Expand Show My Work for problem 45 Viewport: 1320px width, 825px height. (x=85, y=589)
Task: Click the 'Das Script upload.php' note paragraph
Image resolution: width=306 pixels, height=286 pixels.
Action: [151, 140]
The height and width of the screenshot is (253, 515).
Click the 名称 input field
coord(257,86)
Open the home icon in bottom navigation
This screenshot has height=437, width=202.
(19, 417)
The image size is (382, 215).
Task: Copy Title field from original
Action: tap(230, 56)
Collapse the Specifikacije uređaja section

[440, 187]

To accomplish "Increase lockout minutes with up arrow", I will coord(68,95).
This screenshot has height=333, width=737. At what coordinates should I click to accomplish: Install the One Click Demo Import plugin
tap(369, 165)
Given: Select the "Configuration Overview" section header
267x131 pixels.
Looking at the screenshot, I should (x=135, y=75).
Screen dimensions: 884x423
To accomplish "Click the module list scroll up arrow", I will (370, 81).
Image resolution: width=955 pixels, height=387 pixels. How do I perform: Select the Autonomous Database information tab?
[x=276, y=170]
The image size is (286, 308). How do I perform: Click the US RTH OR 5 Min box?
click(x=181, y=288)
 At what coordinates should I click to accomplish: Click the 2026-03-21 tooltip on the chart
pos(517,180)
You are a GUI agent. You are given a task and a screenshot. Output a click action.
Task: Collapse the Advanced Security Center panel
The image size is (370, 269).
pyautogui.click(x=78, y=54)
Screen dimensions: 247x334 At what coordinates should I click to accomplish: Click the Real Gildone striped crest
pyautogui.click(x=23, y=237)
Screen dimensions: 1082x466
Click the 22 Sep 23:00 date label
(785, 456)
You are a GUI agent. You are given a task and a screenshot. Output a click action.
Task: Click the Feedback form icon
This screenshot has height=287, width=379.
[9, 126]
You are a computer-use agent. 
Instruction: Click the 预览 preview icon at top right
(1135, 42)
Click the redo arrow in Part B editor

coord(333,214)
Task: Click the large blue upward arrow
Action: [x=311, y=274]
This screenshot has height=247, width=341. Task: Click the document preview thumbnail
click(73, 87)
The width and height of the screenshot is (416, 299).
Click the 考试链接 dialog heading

======

Exercise
Your task is to copy each line of the data above that holds "will".

Task output
To accomplish "Increase lockout minutes with up arrow", I will coord(68,95).
To accomplish "Click the module list scroll up arrow", I will (370, 81).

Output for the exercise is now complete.